The land and property ownership official legislation dates back to Sudan’s British colonial administration in 1905 and 1925. However, the 1925 Land Act was drafted by British administrators who were influenced by their motherland’s tendencies where land was often granted to those who had influence, or links to the British royal family. Consequently, Sudan inherited a semi-feudal legal system of land tenure. The Sunday Times newspaper reported in its 2006 Rich List survey, that land and property owners are considered among the richest people in the United Kingdom – “there are few cities that look like London in that they’re owned by single large families”, observed one property development specialist.

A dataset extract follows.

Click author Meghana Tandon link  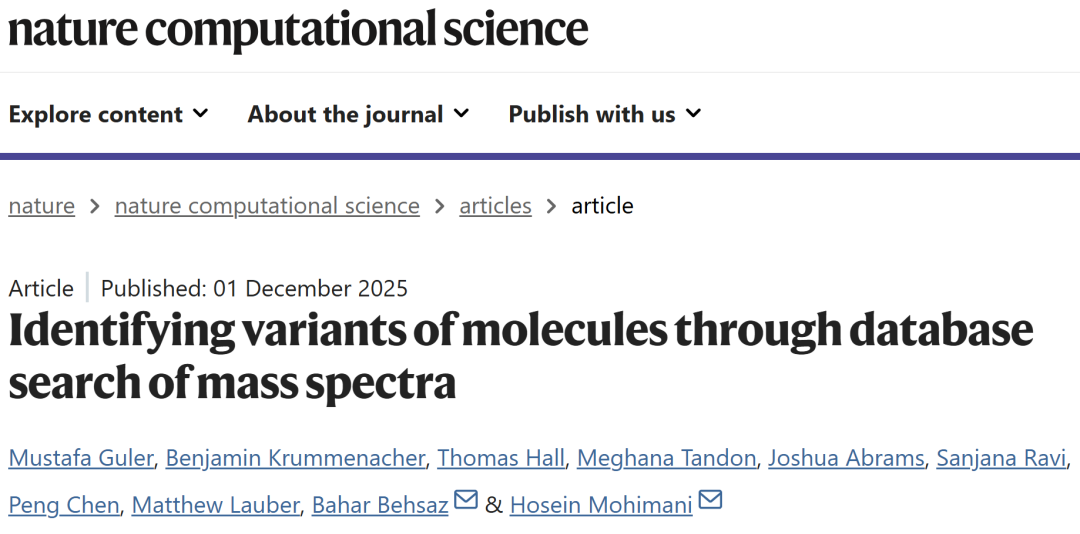click(x=667, y=459)
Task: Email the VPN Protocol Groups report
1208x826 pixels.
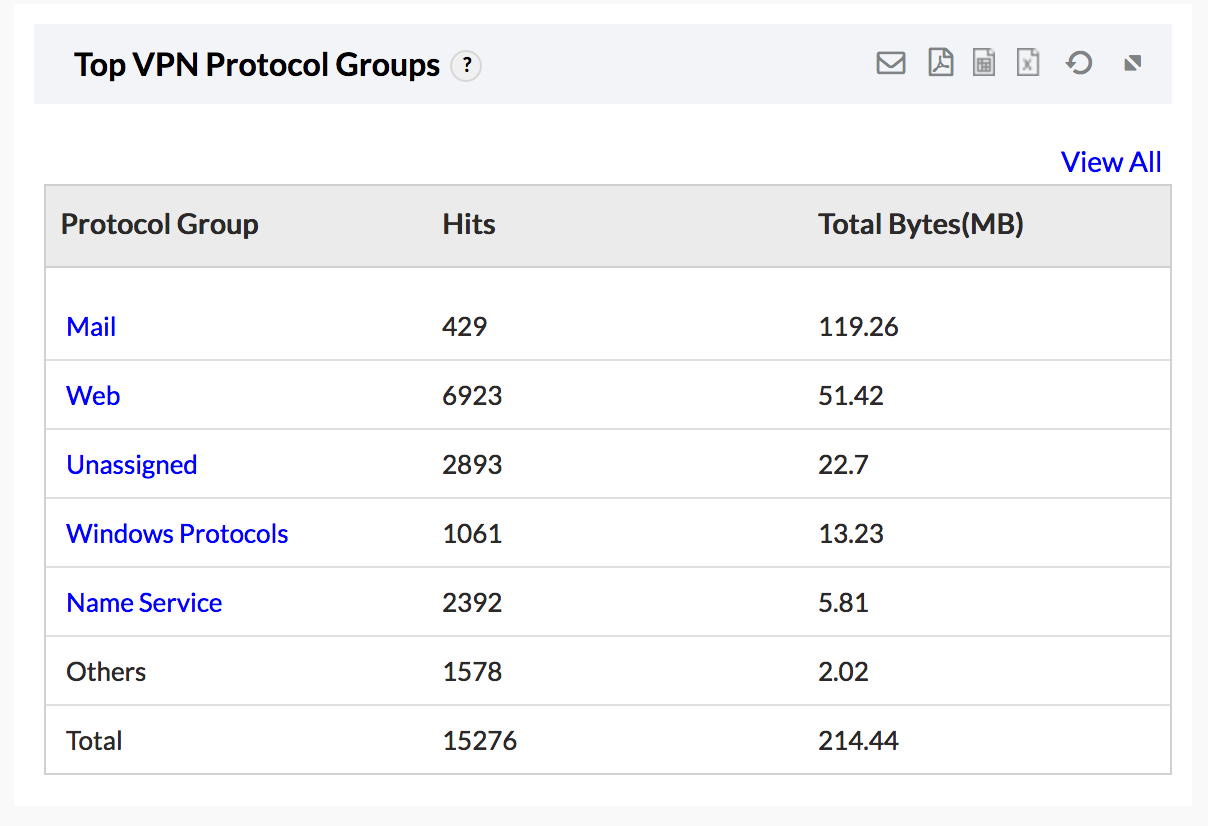Action: pos(890,64)
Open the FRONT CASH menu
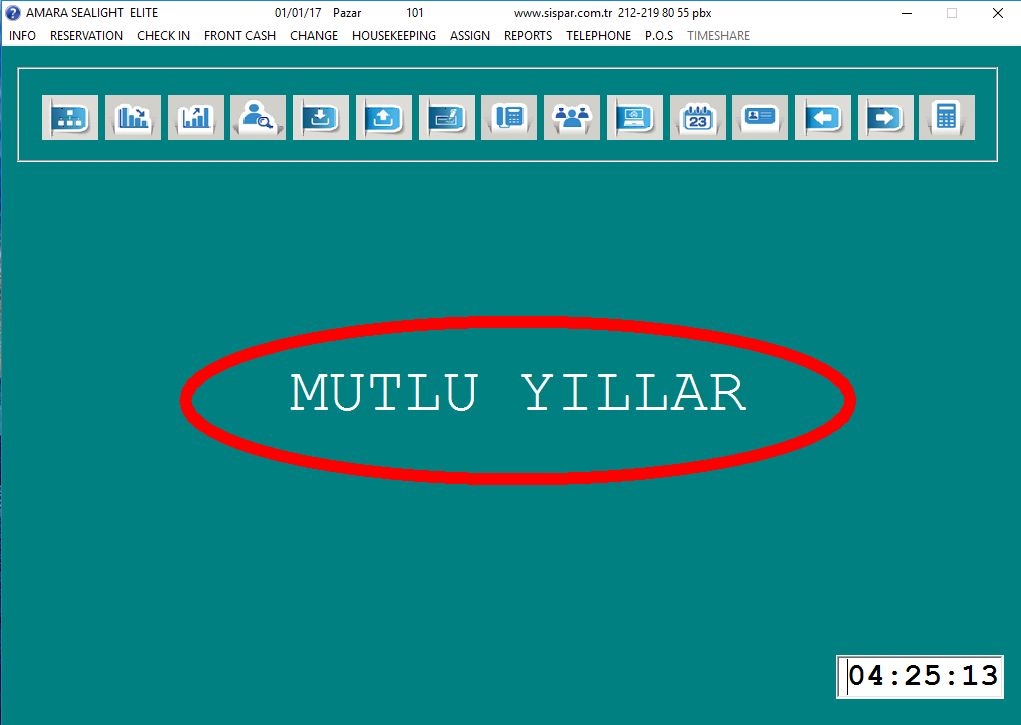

Bizarrely, land and property issue in Khartoum emulated what was reported in London. The British administration distributed land and property with a colonial ethnic hierarchy set-up in place, where priority was given to the Europeans and Egyptians, and traders who are mostly Greeks, Syrians, Jewish and Copts. Then to Sudanese families with colonial connections and influence, in some part as political favours. After independence, downtown Khartoum was owned exclusively by very few families, notable among them was the Abdel Monaiem Family, Abu Al Ela, Shiekh Mustfa Al Amien, and of course the two dominant sectarian families, Al Merghani and Al Mahadi. The rest of the city was offered to the junior Sudanese officials working in the colonial administration offices, while the workers and labourers were offered small pieces of land south of the railway station at the time.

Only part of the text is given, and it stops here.